WHAT YOU SHOULD DO: Without any pictures, retype exactly the lines that begin at the one holding "You are a computer-use agent. 707x563 pixels." and end at the last line of the data below.

Saved data entries:

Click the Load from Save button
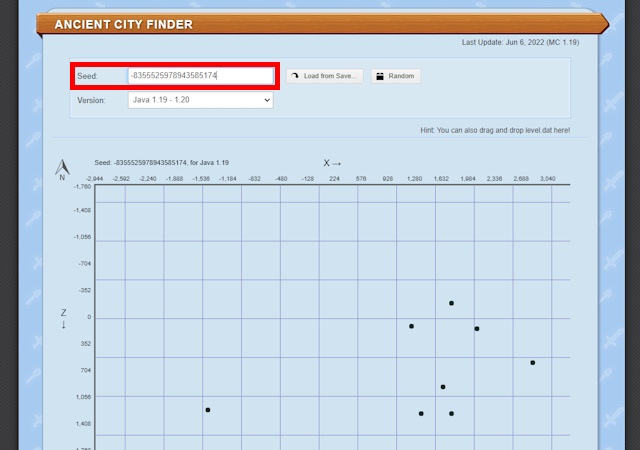The image size is (640, 450). tap(324, 76)
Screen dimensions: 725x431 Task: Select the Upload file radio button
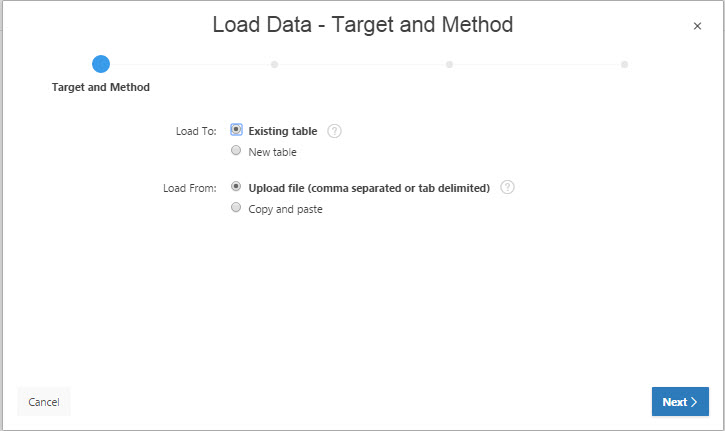coord(236,186)
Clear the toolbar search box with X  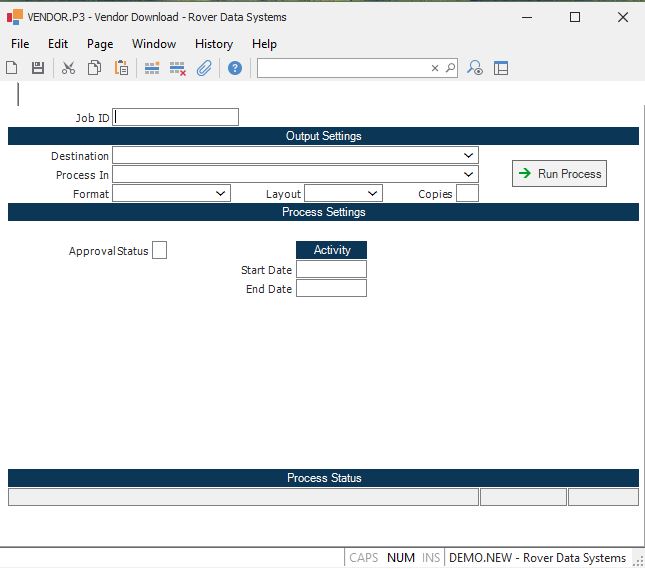435,68
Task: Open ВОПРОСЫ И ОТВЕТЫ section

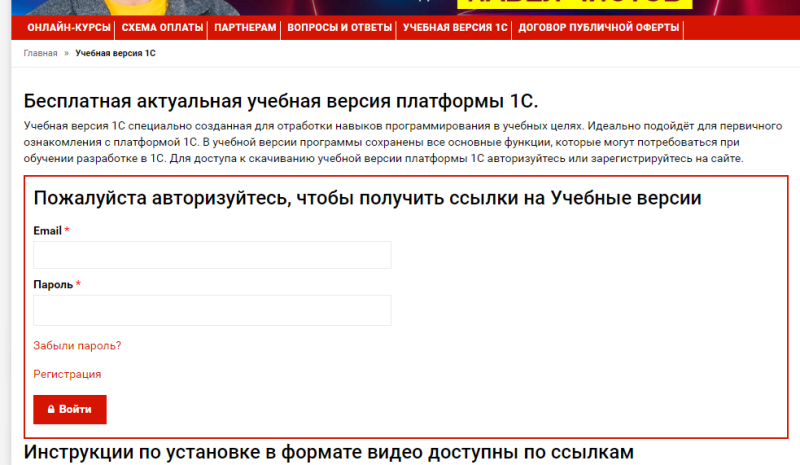Action: [339, 28]
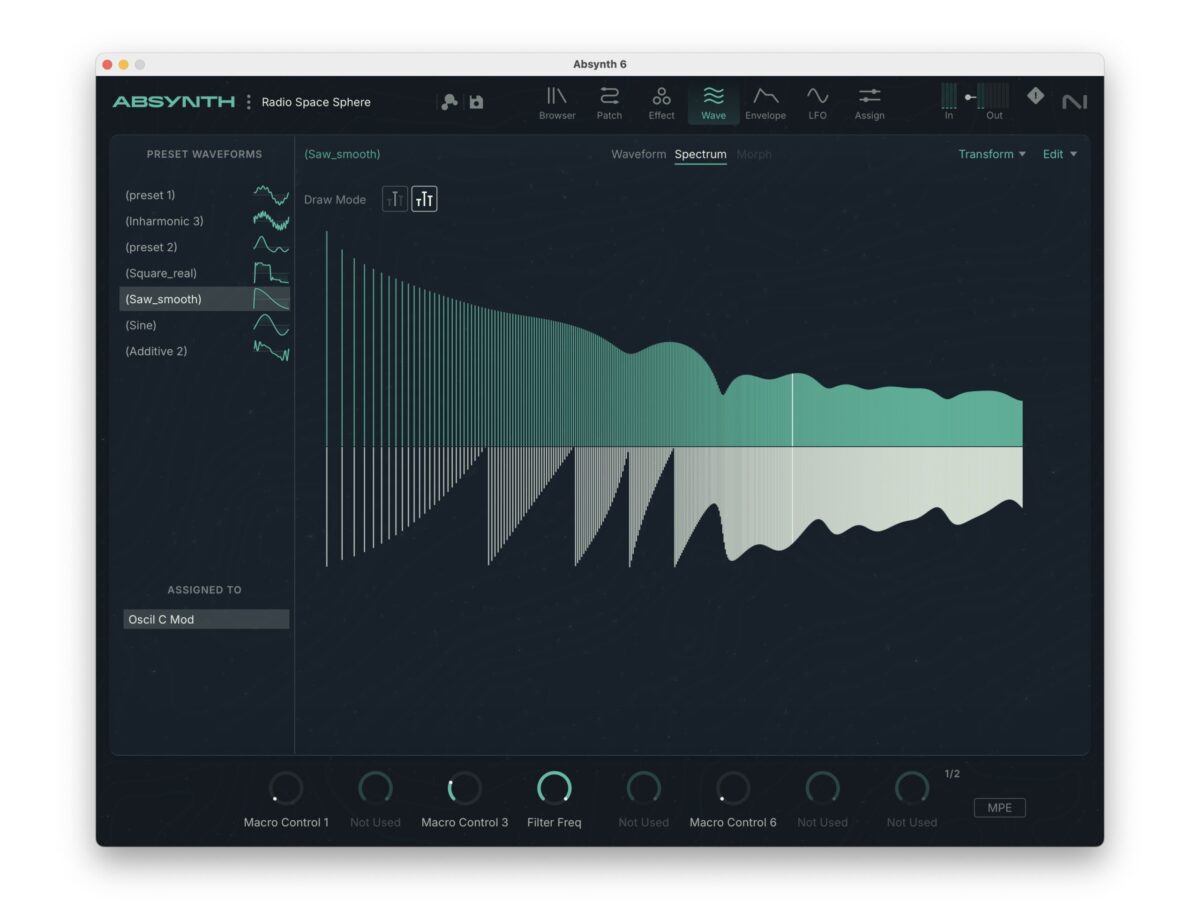Image resolution: width=1200 pixels, height=900 pixels.
Task: Click the Filter Freq macro knob
Action: click(554, 789)
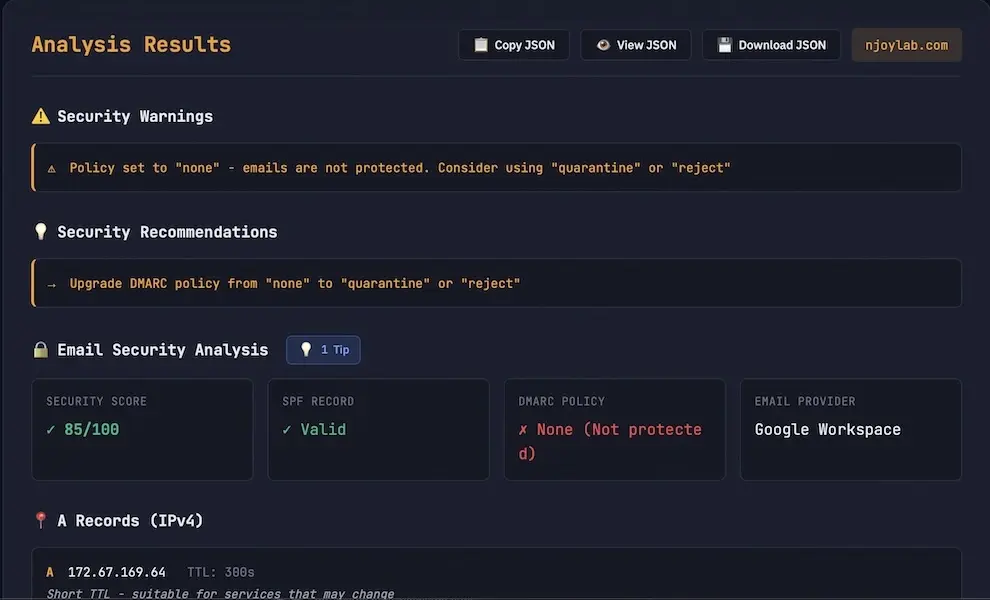Screen dimensions: 990x600
Task: Click the clipboard icon in Copy JSON
Action: tap(481, 45)
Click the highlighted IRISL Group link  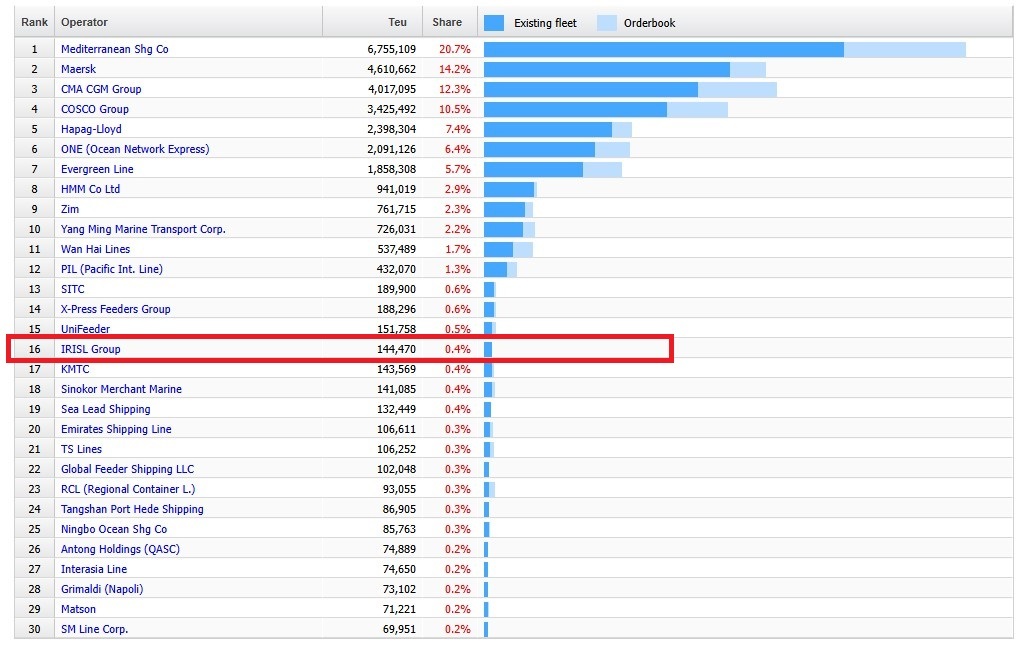pos(90,349)

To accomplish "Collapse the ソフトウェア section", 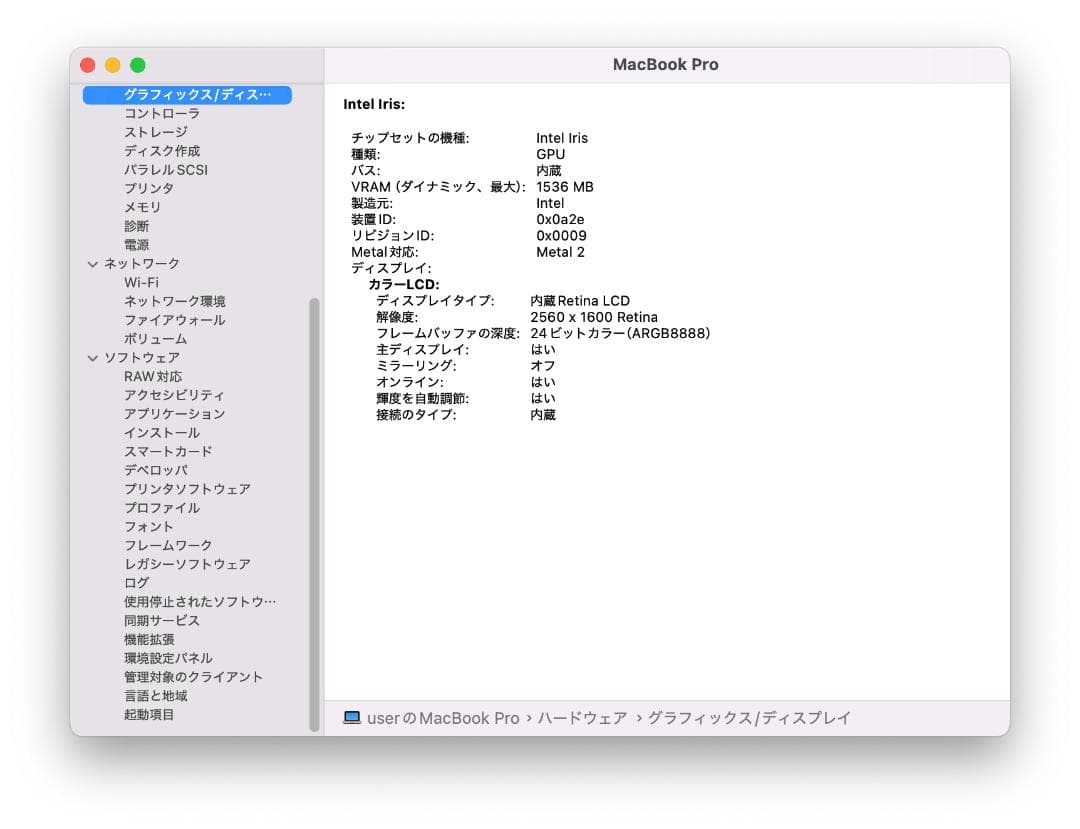I will point(93,357).
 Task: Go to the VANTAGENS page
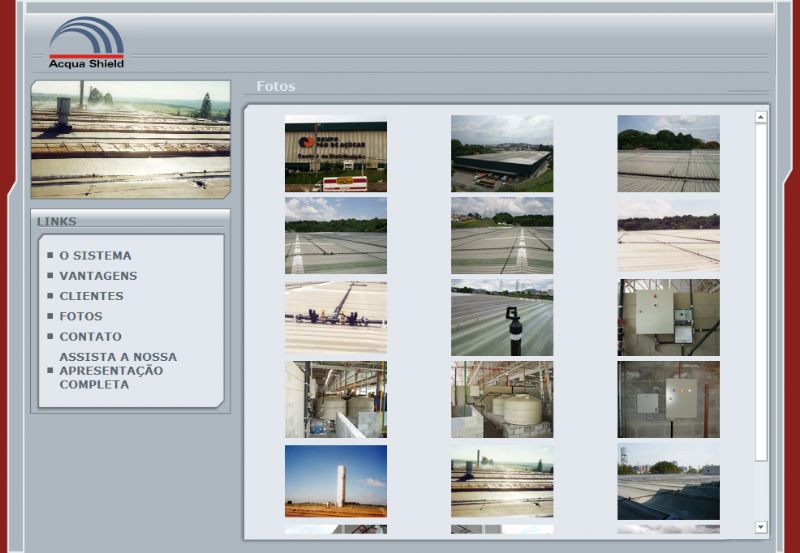coord(98,276)
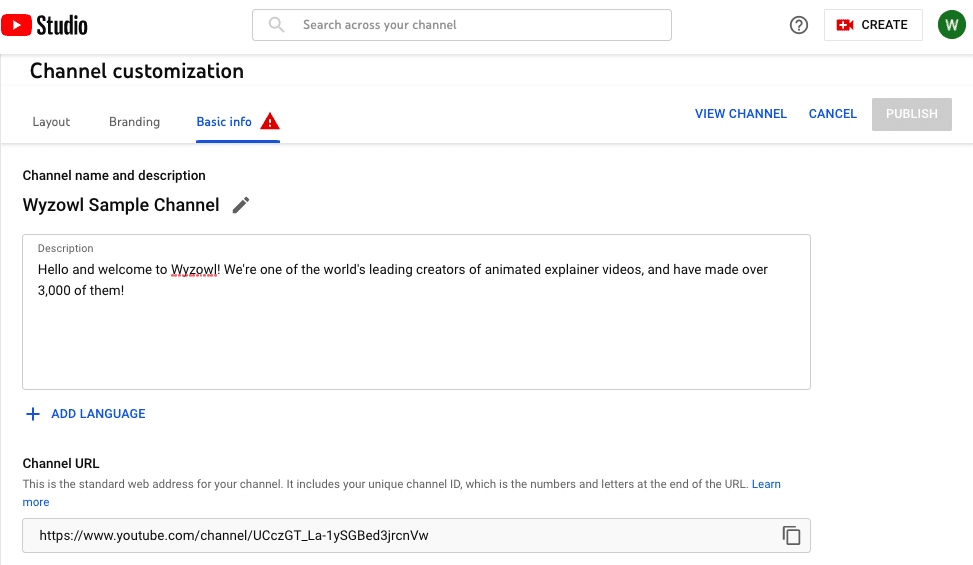The width and height of the screenshot is (973, 565).
Task: Click the search magnifier icon
Action: click(x=276, y=25)
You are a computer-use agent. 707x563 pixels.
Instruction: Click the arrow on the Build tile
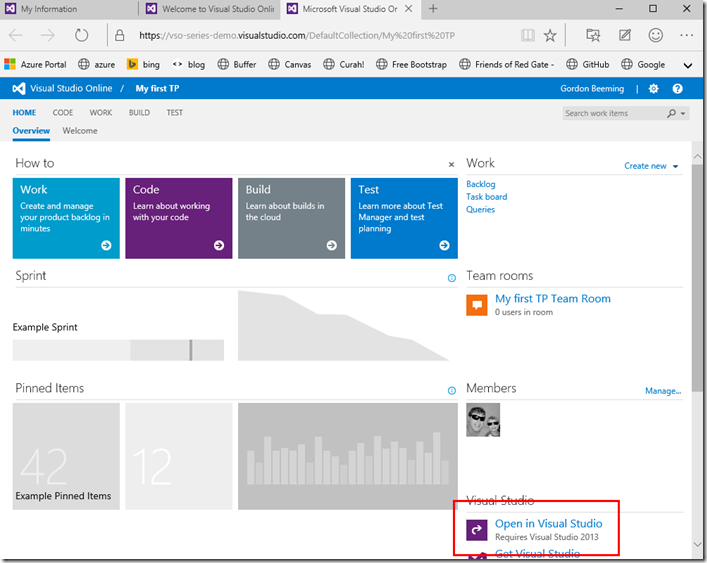(x=332, y=245)
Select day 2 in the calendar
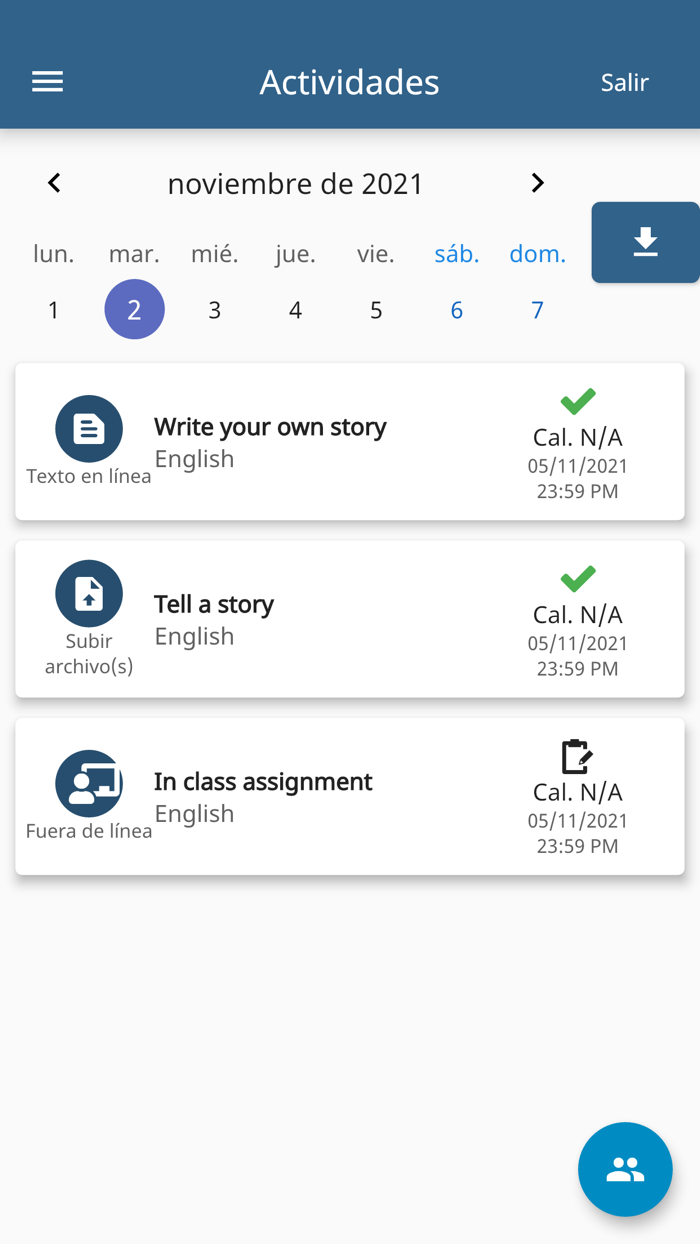This screenshot has width=700, height=1244. click(x=134, y=310)
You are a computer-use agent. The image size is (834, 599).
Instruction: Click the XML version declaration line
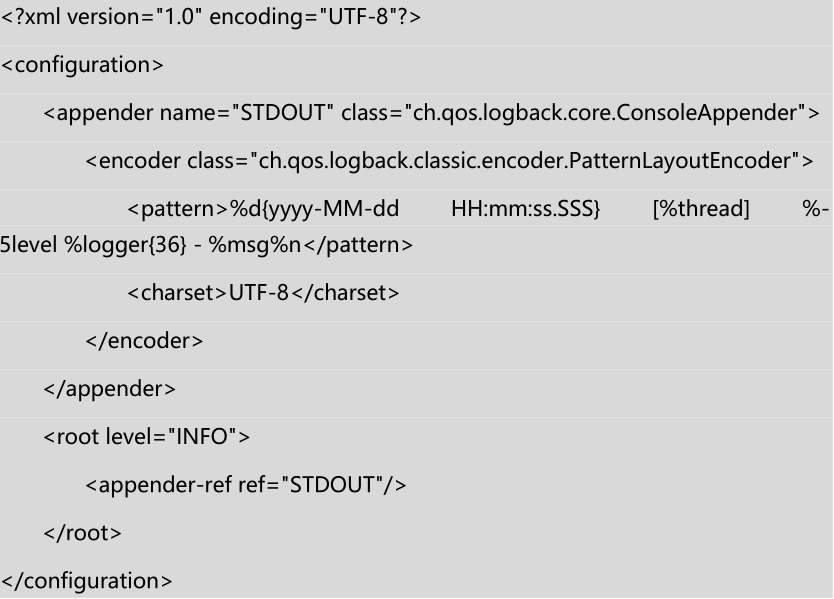[211, 20]
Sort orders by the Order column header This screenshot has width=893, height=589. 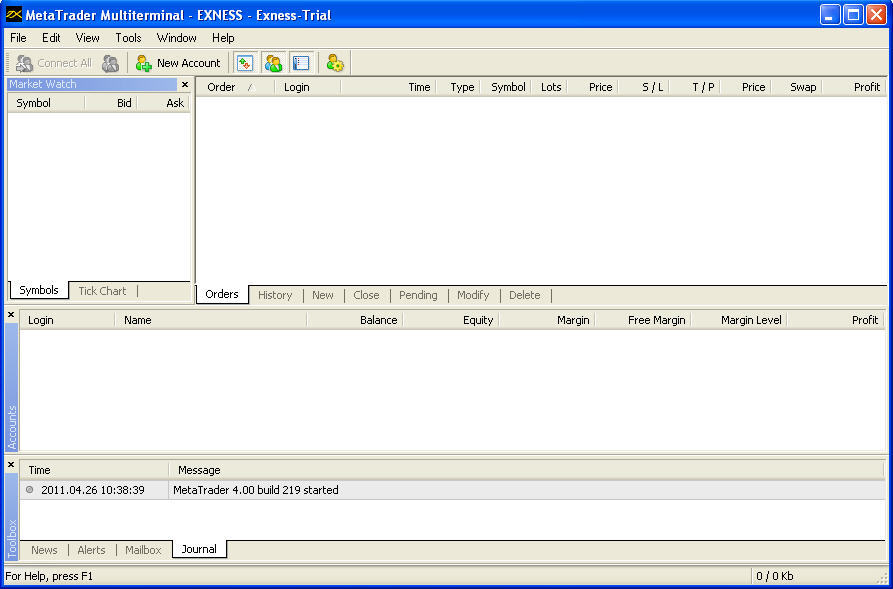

ANSWER TO THE PROBLEM:
You are a computer-use agent. 707x563 pixels.
Instruction: Click the arrow on the Build tile
(x=332, y=245)
Select day 2 in the calendar
This screenshot has width=700, height=1244. click(x=134, y=310)
You are a computer-use agent. The image size is (834, 599).
Instruction: Click the XML version declaration line
[211, 20]
Sort orders by the Order column header This screenshot has width=893, height=589. 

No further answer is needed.